MXFP8 (cuda): https://www.internalfb.com/phabricator/paste/view/P1864746496

(ao) [danvm@devgpu031.atn1 ~/torchtitan (main)]$ python parse.py --log-file=cuda-log.txt 

=====================================================
 Calculating training performance metrics
=====================================================
Median Tokens/Second (excluding step 1): 13708.0
Max Memory Usage: 50.26 GiB

Additional e2e training benchmarks on 2nd machine to confirm results

Additional e2e training benchmarks ran on @lessw2020's machine, confirming the speedup is reproducible.

The peak memory reduction of 4-5% when no AC is used is interesting to note.

Llama 3.1 8b, FSDP=4, torch.compile, no AC

	TPS	Memory
cuda	12910	108.47
triton	12622	113.02
cuda % change vs triton	2.28%	-4.03%

Llama 3.1 8b, FSDP=8, torch.compile, no AC

	TPS	Memory
cuda	12992	129.45
triton	12761	136.61
cuda % change vs triton	1.81%	-5.24%

Co-authored-by: Less Wright <lessw@etrillium.com> stack-info: PR: #2513, branch: danielvegamyhre/stack/3

pytorch-bot · 2025-07-09T23:08:01Z

🔗 Helpful Links

🧪 See artifacts and rendered test results at hud.pytorch.org/pr/pytorch/ao/2513

📄 Preview Python docs built from this PR

Note: Links to docs will display an error until the docs builds have been completed.

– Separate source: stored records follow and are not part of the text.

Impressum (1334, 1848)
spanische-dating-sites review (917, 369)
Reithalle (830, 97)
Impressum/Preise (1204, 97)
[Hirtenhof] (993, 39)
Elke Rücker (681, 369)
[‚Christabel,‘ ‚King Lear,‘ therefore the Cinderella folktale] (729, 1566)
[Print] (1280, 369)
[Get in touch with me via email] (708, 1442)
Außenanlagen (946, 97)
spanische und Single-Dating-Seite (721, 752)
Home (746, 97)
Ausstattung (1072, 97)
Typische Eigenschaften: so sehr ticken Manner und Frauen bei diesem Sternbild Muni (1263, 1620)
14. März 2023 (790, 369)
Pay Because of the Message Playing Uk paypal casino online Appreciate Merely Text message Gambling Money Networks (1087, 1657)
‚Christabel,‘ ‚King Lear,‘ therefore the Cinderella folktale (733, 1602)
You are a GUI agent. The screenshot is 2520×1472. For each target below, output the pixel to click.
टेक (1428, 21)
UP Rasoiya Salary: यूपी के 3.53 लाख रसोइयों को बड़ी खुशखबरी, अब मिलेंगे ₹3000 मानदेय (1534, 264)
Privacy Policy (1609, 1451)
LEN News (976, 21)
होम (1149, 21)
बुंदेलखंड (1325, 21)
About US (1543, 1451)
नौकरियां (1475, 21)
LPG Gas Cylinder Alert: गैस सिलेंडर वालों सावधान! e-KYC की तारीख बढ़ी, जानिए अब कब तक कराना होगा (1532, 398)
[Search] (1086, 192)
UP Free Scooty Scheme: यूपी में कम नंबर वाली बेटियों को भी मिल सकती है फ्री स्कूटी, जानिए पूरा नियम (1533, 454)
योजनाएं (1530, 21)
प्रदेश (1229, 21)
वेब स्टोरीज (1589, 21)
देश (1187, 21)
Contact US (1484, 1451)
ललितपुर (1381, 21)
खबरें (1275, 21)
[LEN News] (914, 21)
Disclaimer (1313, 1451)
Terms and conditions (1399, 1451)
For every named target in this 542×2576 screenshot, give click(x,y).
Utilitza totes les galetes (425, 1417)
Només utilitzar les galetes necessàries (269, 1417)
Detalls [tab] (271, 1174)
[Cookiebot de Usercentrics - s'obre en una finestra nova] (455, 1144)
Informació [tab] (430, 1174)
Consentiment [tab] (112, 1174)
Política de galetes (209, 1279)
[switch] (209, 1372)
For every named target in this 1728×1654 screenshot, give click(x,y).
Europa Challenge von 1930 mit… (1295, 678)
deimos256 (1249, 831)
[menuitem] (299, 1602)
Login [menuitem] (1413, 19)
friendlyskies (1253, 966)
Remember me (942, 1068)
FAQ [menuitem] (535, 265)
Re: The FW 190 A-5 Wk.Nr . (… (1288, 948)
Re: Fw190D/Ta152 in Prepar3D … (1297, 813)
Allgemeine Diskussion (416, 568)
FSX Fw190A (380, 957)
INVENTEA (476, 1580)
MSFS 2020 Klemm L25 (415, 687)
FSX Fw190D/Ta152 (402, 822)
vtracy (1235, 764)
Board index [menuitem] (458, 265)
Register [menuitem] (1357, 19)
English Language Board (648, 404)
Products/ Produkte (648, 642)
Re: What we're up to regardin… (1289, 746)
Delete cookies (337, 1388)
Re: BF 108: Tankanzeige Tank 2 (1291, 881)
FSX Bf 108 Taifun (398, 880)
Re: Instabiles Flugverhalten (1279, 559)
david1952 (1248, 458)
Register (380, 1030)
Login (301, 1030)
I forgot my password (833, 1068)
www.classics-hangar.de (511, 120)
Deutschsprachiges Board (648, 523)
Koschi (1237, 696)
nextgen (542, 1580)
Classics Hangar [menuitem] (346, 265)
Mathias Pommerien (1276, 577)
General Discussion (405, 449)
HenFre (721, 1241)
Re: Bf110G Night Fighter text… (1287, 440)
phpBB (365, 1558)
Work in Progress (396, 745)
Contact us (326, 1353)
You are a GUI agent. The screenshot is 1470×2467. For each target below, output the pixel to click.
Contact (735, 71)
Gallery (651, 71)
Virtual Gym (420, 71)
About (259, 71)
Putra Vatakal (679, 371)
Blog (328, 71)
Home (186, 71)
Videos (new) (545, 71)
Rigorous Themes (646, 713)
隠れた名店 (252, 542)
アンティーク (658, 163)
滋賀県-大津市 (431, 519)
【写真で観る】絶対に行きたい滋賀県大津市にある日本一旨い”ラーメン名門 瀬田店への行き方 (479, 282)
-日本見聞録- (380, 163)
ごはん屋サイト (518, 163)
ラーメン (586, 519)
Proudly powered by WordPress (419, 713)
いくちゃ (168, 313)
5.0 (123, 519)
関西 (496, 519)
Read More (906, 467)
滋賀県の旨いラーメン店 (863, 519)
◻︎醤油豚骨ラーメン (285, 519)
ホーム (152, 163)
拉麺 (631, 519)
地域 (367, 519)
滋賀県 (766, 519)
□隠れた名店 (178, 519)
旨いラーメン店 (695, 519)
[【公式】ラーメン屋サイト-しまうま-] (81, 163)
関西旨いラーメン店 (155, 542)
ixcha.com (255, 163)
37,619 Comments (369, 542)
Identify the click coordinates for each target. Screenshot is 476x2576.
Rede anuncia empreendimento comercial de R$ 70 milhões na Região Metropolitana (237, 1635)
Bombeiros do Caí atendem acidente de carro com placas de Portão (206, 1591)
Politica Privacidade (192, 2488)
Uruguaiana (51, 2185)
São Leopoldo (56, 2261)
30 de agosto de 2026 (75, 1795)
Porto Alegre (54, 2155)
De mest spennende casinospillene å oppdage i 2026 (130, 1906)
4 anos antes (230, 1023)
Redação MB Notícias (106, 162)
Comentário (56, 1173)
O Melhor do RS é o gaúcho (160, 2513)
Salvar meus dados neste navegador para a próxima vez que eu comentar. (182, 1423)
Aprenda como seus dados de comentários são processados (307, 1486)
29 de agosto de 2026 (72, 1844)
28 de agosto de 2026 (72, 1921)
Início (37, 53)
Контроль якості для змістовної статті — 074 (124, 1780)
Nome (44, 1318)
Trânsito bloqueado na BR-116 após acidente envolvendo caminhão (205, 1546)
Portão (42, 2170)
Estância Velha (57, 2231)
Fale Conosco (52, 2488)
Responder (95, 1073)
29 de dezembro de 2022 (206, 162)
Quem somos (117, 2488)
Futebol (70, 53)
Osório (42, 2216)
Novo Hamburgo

✅ You can merge normally! (1 Unrelated Failure)

As of commit 97c77a7 with merge base ddd4021 ():

BROKEN TRUNK - The following job failed but were present on the merge base:

👉 Rebase onto the `viable/strict` branch to avoid these failures

Run Regression Tests / test-nightly (CUDA Nightly, linux.g5.12xlarge.nvidia.gpu, --pre torch --index-url https://downloa... / linux-job (gh) (trunk failure)
##[error]The operation was canceled.

This comment was automatically generated by Dr. CI and updates every 15 minutes.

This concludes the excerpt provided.